L'ambiance est au sourire, avant que les couteaux ne soient tirés. Un des prévenus s'est trompé et s'est rendu à l'ancien palais de justice. "Ce gars-là ne peut pas avoir fait de la fraude fiscale" se gausse un costume-cravate dans le public, déclenchant un grand rire parmi les costumes sombres et escarpins Louboutin dans les rangs de la banque.
Devant le tribunal et jusqu'à l'entrée de la salle d'audience, l'ex-banquier d'UBS Bradley Birkenfeld, qui avait révélé une fraude gigantesque au fisc américain, distribuait son livre, "Le Banquier de Lucifer".
Tout sourire, l'Américain en a conseillé la lecture, "édifiante", au représentant d'UBS, qui a rétorqué qu'il n'avait "pas eu le temps de le lire". "Bien sûr, vous êtes trop occupé", a ironisé Birkenfeld.
Jusqu'à la veille du procès, prévu trois demi-journées par semaine jusqu'au 15 novembre, la banque suisse a tenté de s'opposer aux poursuites.
L'enjeu est immense pour UBS, qui encourt une amende pouvant se monter "jusqu'à la moitié de la valeur ou des fonds sur lesquels ont porté les opérations de blanchiment", selon le code pénal.
La maison mère UBS AG comparaît pour "démarchage bancaire illégal" et "blanchiment aggravé de fraude fiscale", sa filiale française pour "complicité" des mêmes délits.
Sont également jugés six hauts responsables de la banque en France et en Suisse, dont Patrick de Fayet, l'ex-numéro 2 d'UBS France: c'est son cas qui pourrait conduire à un report du procès.
Pendant l'enquête, Patrick de Fayet a reconnu sa culpabilité pour complicité de démarchage illicite et devait être jugé séparément via une procédure de plaider coupable. Celle-ci n'a finalement pas été homologuée, mais M. de Fayet ne figure pas dans l'ordonnance de renvoi devant le tribunal correctionnel, ce qui pose problème selon la défense.

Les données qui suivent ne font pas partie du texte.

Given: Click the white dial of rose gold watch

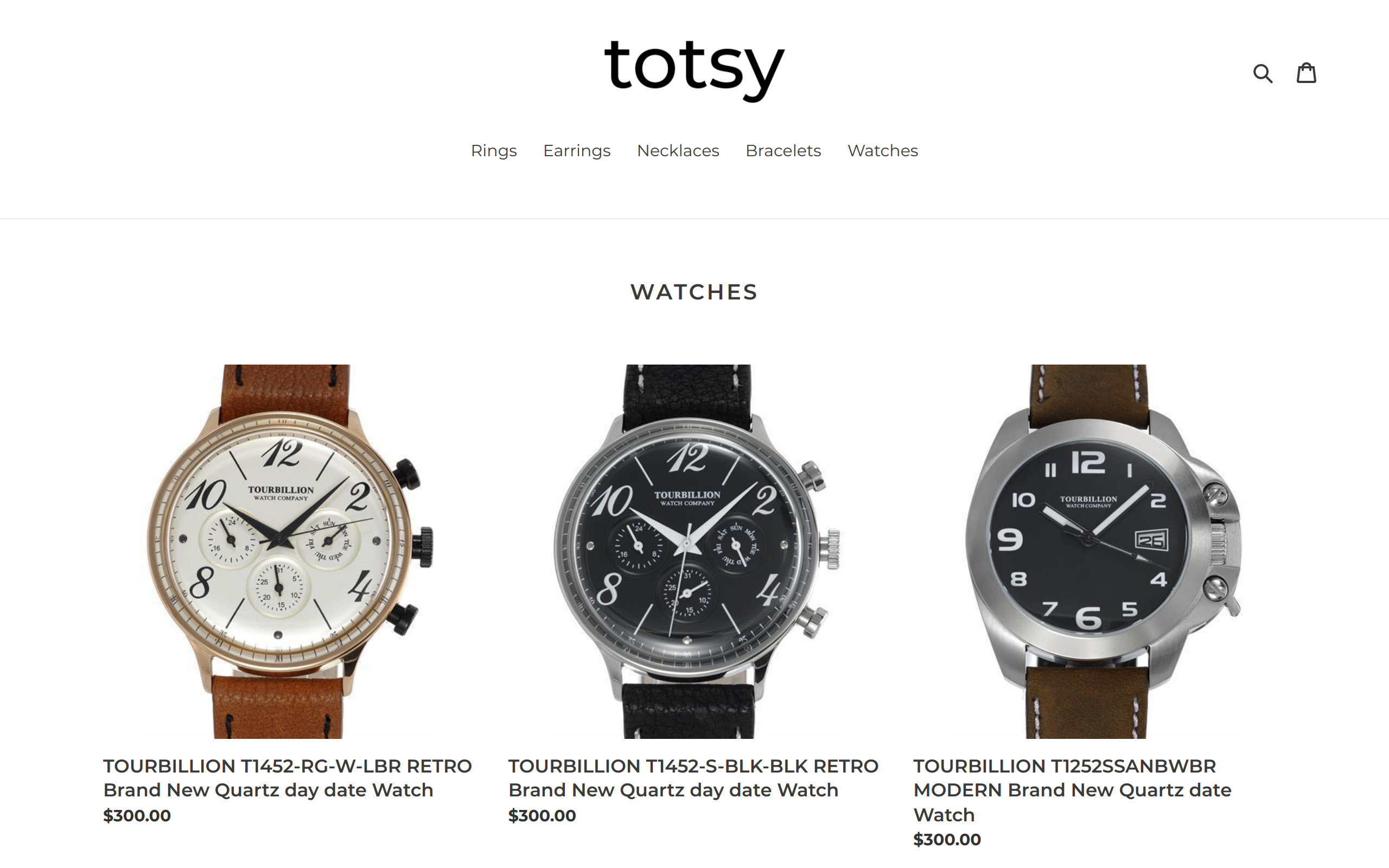Looking at the screenshot, I should point(278,540).
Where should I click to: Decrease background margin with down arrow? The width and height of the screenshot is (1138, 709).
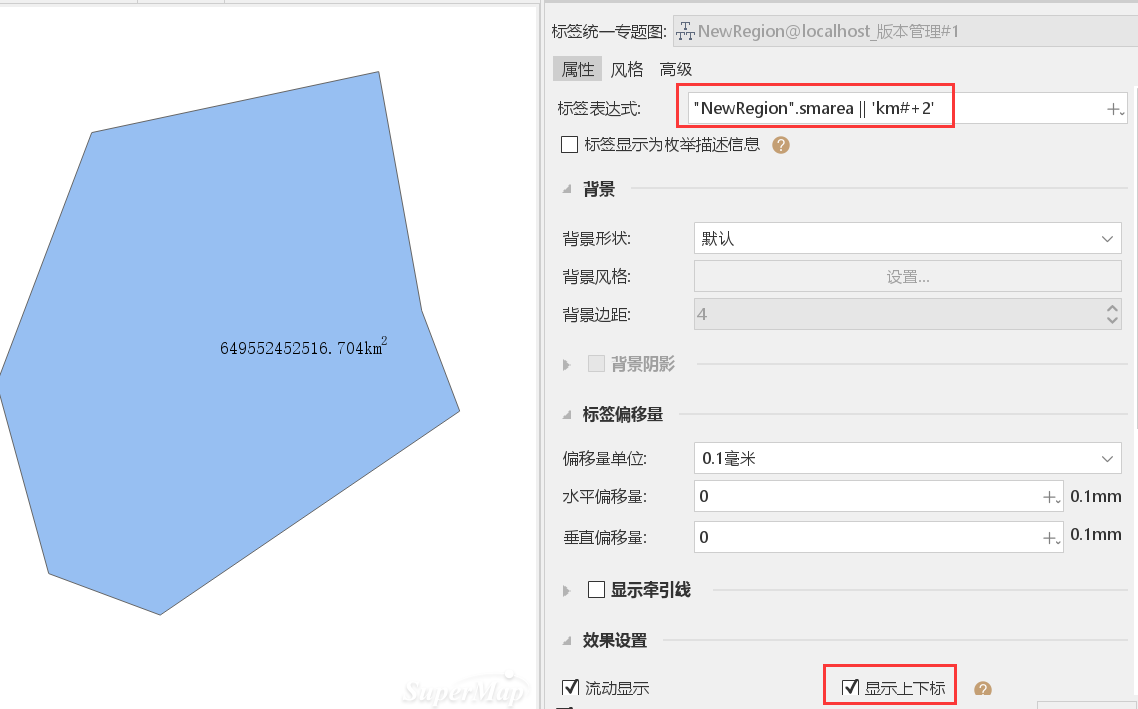pyautogui.click(x=1112, y=321)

"Dissimuler, placer ou convertir"
C'est autant le procès de la banque suisse qui s'annonce que celui d'une époque, ce temps béni pour les coffres forts suisses où évasion fiscale ne rimait pas avec fraude, avant la vaste offensive lancée dans la foulée de la crise financière mondiale de 2008.
UBS a fait valoir qu'elle avait agi en conformité avec le droit suisse et ne pouvait savoir si ses clients étaient ou non en règle avec le fisc de leur pays.

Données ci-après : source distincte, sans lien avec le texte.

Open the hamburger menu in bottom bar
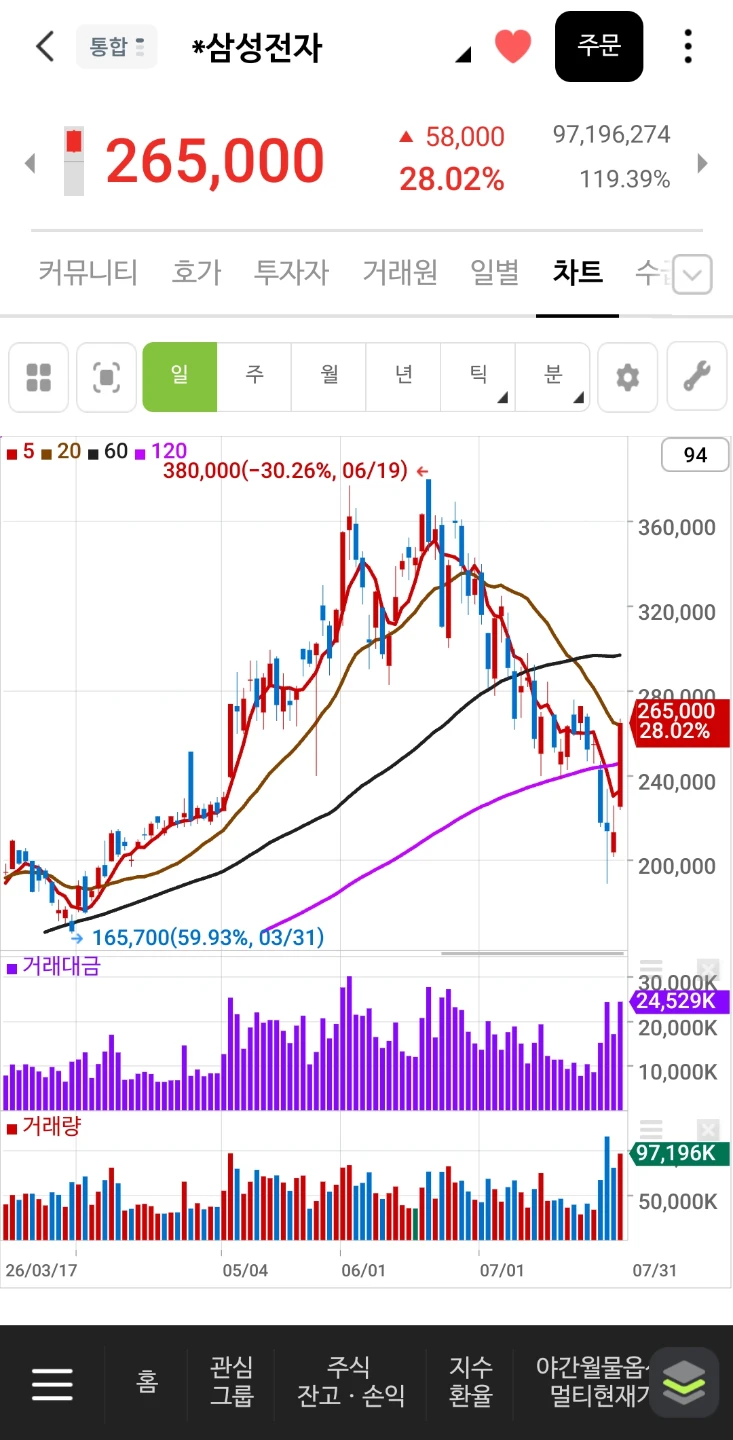 pos(52,1383)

"UBS aura enfin la possibilité de répondre aux allégations souvent infondées", a indiqué la banque dans un communiqué.
Pour les juges d'instruction, entre 2004 et 2012, UBS a mis en place "pour ses clients résidents fiscaux français une série de services, procédés ou dispositifs destinés à dissimuler, placer ou convertir sciemment des fonds non déclarés" via notamment "des sociétés off-shores, des trusts ou des fondations".

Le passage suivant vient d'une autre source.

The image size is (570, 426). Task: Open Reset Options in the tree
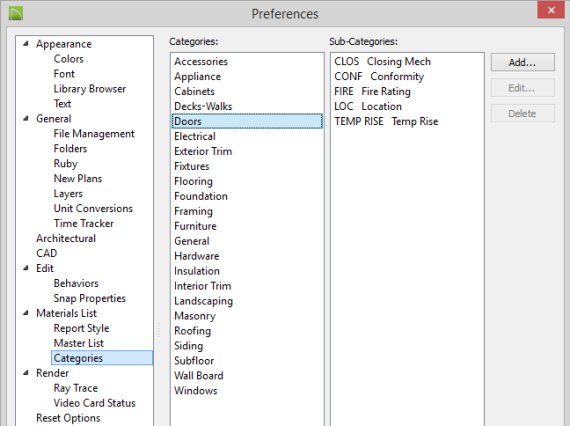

En clair, le groupe suisse est accusé d'avoir illégalement envoyé ses commerciaux en France pour piocher dans la riche clientèle d'UBS France, repérée lors de réceptions, parties de chasse ou rencontres sportives, et de la convaincre d'ouvrir des comptes non déclarés en Suisse.
Pour masquer les mouvements de capitaux illicites entre les deux pays, la banque est aussi accusée d'avoir mis en place une double comptabilité - les "carnets du lait", utilisés pour comptabiliser des reconnaissances d'affaires dissimulées selon les juges, un simple outil d'évaluation des performances des banquiers selon la défense.
C'est ce système qui a été dénoncé par d'anciens salariés, comme Nicolas Forissier, ex-responsable de l'audit interne d'UBS France et l'un des principaux lanceurs d'alerte dans cette affaire.
Aux Etats-Unis, accusée d'avoir permis à 20.000 riches clients américains de se soustraire au fisc, UBS avait échappé à un procès en s'acquittant en 2009 d'une amende colossale de 780 millions de dollars.
Plus récemment, en janvier 2018, elle a versé 15 millions de dollars aux autorités américaines pour éviter des poursuites pénales pour manipulations concertées des marchés des métaux précieux.
UBS reste dans le viseur de la justice dans d'autres affaires, notamment l'enquête sur le scandale des "Panama Papers" et une affaire de fraude fiscale en Belgique. Sa filiale française sera quant à elle bientôt jugée pour le harcèlement de deux anciens employés.